A lei 15.142/25 amplia cotas raciais no serviço público federal, mas sua vigência de 10 anos exige mobilização desde já para garantir avanços até 2035.

sexta-feira, 25 de julho de 2025

Atualizado em 24 de julho de 2025 13:58

Uma política temporária com efeitos duradouros?

A lei 15.142/2025 representa uma evolução nas ações afirmativas no Brasil, ao ampliar para 30% a reserva de vagas para negros, indígenas e quilombolas em concursos e processos seletivos da administração pública federal. No entanto, diferentemente de muitas leis de caráter permanente, esta legislação carrega um componente que exige atenção: sua vigência limitada a 10 anos, com revisão prevista para 2035.

Essa característica impõe uma reflexão estratégica para candidatos, juristas, gestores públicos e toda a sociedade: o que esperar para o futuro das cotas raciais nos concursos públicos federais? Estaremos em 2035 diante de uma consolidação definitiva ou de um possível retrocesso?

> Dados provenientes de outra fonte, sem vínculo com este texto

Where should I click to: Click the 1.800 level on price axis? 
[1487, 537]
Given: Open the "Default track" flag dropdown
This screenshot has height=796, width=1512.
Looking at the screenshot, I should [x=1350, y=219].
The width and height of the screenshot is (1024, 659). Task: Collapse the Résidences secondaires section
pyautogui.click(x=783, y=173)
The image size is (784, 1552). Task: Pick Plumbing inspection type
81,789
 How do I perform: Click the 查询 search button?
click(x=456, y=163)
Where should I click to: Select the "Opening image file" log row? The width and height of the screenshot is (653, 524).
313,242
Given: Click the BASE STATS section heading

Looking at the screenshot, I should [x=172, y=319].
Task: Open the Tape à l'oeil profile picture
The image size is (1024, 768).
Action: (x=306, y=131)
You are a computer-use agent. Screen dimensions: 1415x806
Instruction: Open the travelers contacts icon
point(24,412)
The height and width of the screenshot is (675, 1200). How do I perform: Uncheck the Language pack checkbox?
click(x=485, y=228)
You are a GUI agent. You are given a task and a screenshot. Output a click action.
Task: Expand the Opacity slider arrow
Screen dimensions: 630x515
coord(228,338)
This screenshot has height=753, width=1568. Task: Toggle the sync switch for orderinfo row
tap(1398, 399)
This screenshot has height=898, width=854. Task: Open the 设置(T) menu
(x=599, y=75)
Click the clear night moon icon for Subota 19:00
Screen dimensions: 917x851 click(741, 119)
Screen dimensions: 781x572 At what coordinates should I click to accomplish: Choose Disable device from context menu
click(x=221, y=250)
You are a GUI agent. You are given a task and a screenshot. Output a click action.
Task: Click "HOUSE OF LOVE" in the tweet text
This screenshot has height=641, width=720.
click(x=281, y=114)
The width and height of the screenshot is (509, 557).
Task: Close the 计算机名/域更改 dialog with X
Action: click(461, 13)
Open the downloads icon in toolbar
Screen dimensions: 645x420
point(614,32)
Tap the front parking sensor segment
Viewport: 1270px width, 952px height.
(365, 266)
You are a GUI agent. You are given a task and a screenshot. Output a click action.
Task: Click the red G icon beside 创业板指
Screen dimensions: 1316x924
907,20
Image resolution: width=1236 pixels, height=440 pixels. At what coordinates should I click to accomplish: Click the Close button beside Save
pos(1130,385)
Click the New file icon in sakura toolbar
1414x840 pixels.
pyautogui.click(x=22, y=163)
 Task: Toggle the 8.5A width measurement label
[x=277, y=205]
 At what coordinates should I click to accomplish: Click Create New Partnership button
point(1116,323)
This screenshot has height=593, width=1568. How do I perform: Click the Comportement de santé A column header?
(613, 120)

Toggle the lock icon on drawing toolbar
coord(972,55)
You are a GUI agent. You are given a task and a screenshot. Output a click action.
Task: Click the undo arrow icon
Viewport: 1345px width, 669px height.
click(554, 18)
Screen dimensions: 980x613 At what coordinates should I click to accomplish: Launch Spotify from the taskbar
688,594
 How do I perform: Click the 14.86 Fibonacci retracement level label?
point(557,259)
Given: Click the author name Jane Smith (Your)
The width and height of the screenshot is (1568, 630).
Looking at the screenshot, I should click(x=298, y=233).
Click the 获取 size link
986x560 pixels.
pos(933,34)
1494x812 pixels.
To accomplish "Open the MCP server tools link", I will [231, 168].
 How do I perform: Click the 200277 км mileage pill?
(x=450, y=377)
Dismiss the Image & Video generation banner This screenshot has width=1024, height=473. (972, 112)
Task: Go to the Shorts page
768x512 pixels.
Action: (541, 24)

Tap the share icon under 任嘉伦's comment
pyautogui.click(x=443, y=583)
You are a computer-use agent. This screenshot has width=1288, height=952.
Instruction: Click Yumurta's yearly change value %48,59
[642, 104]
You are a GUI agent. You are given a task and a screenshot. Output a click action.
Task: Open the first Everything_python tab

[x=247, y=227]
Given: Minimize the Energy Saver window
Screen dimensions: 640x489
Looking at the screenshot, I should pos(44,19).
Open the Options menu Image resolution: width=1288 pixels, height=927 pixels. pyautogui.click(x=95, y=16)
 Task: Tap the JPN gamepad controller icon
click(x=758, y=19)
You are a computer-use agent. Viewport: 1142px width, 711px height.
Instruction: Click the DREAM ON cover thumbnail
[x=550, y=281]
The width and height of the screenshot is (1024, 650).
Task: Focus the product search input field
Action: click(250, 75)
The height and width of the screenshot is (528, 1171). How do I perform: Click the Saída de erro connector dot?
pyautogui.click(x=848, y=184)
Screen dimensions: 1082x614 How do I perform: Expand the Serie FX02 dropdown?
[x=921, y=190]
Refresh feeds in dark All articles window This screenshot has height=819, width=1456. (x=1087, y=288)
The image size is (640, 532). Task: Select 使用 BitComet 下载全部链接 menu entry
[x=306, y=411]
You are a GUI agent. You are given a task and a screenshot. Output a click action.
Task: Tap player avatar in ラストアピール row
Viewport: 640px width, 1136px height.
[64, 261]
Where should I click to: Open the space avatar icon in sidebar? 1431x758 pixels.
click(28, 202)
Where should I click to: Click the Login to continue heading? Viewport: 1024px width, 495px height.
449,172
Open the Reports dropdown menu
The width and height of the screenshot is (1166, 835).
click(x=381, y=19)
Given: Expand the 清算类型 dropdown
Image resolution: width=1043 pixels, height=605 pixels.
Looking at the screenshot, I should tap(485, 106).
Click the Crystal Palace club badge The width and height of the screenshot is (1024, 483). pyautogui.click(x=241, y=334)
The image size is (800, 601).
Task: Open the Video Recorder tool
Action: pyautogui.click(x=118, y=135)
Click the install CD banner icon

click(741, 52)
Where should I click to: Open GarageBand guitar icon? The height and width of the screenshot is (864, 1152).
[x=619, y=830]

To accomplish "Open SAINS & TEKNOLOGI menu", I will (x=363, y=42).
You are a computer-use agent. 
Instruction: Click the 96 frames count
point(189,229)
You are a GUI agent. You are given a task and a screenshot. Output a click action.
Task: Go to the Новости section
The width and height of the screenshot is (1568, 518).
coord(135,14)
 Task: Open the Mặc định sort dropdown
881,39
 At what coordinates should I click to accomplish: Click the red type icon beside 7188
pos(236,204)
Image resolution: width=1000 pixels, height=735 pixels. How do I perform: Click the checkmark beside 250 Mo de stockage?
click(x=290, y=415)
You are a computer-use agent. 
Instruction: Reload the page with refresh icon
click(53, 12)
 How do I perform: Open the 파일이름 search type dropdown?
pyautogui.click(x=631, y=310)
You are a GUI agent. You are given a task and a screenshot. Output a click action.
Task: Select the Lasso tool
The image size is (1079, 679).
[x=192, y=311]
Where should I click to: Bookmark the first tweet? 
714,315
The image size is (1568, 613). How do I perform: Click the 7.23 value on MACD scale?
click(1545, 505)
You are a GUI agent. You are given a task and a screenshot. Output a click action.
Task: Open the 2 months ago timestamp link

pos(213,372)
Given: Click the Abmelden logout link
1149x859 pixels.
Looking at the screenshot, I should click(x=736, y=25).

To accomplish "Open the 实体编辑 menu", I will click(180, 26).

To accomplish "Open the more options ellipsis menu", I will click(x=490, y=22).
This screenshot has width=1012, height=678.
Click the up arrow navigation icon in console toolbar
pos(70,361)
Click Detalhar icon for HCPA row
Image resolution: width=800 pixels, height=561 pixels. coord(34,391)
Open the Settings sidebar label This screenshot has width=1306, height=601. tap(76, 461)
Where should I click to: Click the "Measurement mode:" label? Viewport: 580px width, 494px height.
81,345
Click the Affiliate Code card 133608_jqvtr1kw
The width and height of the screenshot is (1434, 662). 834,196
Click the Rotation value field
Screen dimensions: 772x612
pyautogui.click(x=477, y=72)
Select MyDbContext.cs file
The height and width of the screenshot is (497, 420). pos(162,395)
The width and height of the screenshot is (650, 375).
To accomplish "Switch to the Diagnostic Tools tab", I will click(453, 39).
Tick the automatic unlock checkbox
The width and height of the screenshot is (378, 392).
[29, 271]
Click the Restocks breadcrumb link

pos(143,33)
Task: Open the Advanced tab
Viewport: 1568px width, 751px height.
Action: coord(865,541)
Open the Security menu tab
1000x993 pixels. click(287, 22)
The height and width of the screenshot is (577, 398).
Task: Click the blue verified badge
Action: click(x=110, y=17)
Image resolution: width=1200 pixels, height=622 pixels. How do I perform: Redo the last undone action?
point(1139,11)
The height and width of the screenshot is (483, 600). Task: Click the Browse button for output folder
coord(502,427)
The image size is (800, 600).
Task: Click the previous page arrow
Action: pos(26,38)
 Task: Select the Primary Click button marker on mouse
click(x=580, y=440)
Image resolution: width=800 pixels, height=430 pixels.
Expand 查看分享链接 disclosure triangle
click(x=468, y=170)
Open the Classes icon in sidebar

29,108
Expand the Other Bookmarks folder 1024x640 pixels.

A importância da avaliação periódica e os riscos do silêncio social

A previsão de revisão decenal foi inspirada na ideia de que políticas públicas devem ser avaliadas por seus efeitos. No entanto, há um risco: a ausência de participação social ativa nesse processo pode abrir caminho para pressões ideológicas que ignorem os avanços proporcionados pelas ações afirmativas.

A experiência de uma década da lei 12.990/14, substituída agora pela nova legislação, demonstrou que as cotas raciais aumentaram o acesso de pessoas negras ao serviço público, mas não foram suficientes para reverter o quadro de sub-representação estrutural. O acréscimo de 10% nas cotas e o reconhecimento expresso de indígenas e quilombolas são respostas a esse diagnóstico.

O papel das instituições públicas na consolidação da política

A implementação eficaz da lei 15.142/25 exigirá mais do que boas intenções. Será necessário que:

  • Comissões de heteroidentificação sejam qualificadas e atuem com transparência;
  • Relatórios periódicos de impacto racial sejam elaborados pelos órgãos públicos;
  • Órgãos de controle e tribunais de contas fiscalizem a aplicação das cotas;
  • A sociedade civil organizada participe da construção do relatório de revisão da lei em 2035.

Sem esses mecanismos, corre-se o risco de a política de cotas tornar-se letra morta - ou de sua revisão ser feita sob critérios políticos arbitrários, alheios às evidências.

As perspectivas para além de 2035: universalização ou retrocesso?

Do ponto de vista técnico, existem três cenários possíveis para 2035:

  1. Prorrogação com manutenção do modelo atual - Caso os indicadores sociais e funcionais permaneçam desiguais.
  2. Ampliação das cotas ou incorporação de outros grupos vulneráveis - Como pessoas com deficiência, LGBTI+, ougressos do sistema prisional ou alunos de escolas públicas.
  3. Extinção gradual da política de cotas - Defendida por setores que compreendem que a ação afirmativa deve ter prazo de validade.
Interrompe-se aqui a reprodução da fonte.